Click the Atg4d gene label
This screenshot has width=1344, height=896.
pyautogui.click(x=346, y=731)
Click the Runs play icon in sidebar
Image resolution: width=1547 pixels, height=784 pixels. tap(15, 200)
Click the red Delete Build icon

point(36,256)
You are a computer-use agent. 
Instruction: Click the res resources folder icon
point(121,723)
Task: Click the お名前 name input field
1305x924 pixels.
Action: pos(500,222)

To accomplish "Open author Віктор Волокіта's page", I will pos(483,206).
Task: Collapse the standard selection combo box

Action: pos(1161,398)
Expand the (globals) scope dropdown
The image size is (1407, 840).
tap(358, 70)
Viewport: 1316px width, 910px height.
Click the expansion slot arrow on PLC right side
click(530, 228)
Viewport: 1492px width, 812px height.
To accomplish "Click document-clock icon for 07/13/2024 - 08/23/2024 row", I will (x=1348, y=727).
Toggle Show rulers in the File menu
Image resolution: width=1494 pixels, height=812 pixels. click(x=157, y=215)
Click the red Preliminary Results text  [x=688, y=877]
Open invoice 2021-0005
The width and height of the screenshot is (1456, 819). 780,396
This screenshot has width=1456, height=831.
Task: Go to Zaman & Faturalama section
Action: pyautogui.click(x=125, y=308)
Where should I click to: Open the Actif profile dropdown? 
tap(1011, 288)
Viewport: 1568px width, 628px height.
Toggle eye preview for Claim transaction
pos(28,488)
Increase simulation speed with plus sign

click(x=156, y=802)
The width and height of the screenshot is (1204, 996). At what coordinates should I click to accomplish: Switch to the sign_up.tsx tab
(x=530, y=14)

-.-.-

> **Task statement**: Please copy out every entry exactly, with nothing omitted.

> **Output of the task**:
Click the Atg4d gene label
This screenshot has width=1344, height=896.
pyautogui.click(x=346, y=731)
Click the Runs play icon in sidebar
Image resolution: width=1547 pixels, height=784 pixels. tap(15, 200)
Click the red Delete Build icon

point(36,256)
You are a computer-use agent. 
Instruction: Click the res resources folder icon
point(121,723)
Task: Click the お名前 name input field
1305x924 pixels.
Action: pos(500,222)

To accomplish "Open author Віктор Волокіта's page", I will pos(483,206).
Task: Collapse the standard selection combo box

Action: pos(1161,398)
Expand the (globals) scope dropdown
The image size is (1407, 840).
tap(358, 70)
Viewport: 1316px width, 910px height.
Click the expansion slot arrow on PLC right side
click(530, 228)
Viewport: 1492px width, 812px height.
To accomplish "Click document-clock icon for 07/13/2024 - 08/23/2024 row", I will (x=1348, y=727).
Toggle Show rulers in the File menu
Image resolution: width=1494 pixels, height=812 pixels. click(x=157, y=215)
Click the red Preliminary Results text  [x=688, y=877]
Open invoice 2021-0005
The width and height of the screenshot is (1456, 819). 780,396
This screenshot has width=1456, height=831.
Task: Go to Zaman & Faturalama section
Action: pyautogui.click(x=125, y=308)
Where should I click to: Open the Actif profile dropdown? 
tap(1011, 288)
Viewport: 1568px width, 628px height.
Toggle eye preview for Claim transaction
pos(28,488)
Increase simulation speed with plus sign

click(x=156, y=802)
The width and height of the screenshot is (1204, 996). At what coordinates should I click to accomplish: Switch to the sign_up.tsx tab
(x=530, y=14)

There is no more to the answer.